Household net worth fell in the fourth quarter for the first time in more than three years after the brief stock-market nosedive to close the year.
The Federal Reserve on Thursday reported in its financial accounts of the United States that the net worth of households and nonprofits fell by $3.73 trillion, or 3.5%, to $104.33 trillion in the fourth quarter. That’s the first fall since the 1% decline in the third quarter of 2015, the Fed said.
The decline in household net worth was entirely due to the stock market, where roughly $4.6 trillion of value was wiped away.
The good news is that the stock-market drop has basically been entirely recovered. The S&P 500 SPX, -0.81% on Thursday morning was within 0.4% of its level at the close of November.

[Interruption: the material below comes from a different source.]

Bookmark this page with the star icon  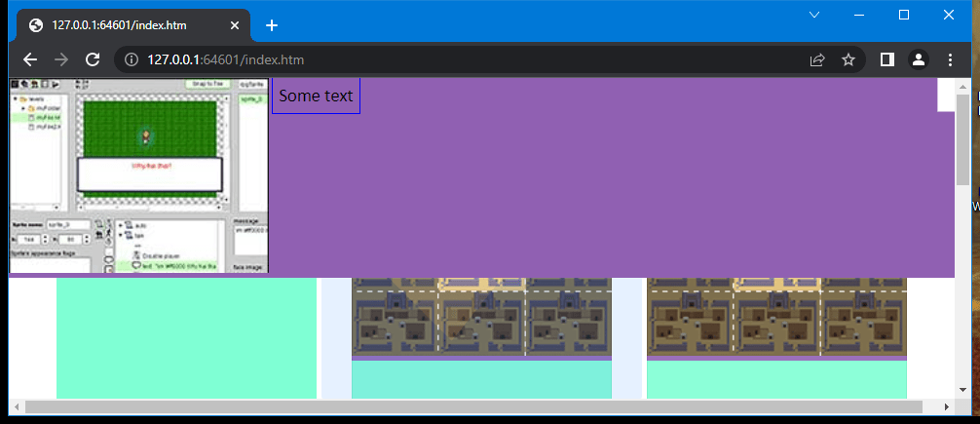(x=848, y=59)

It’s also worth pointing out that the Fed report is focused on the aggregate level of household wealth, and not the experience of the typical Americans. Only 14% of Americans directly hold stocks, according to a separate report from the Fed, while just over half had retirement accounts like IRAs or 401(k) plans. Americans are far more likely to own a vehicle, and about two-thirds own a home.
Meanwhile, the report on financial accounts released Thursday also showed that businesses continued to pile on debt, with nonfinancial businesses borrowing up 3.8% in the fourth quarter, about the same pace it’s grown for each of the last five quarters.
Household debt growth slowed a bit to 2.9% from 3.6%.
The federal government’s debt grew by 2.5%, the smallest growth rate in five quarters but one that is projected to kick back up again after tax cuts and spending increases.
State and local government borrowing shrunk by 2.2%, the fourth consecutive decline.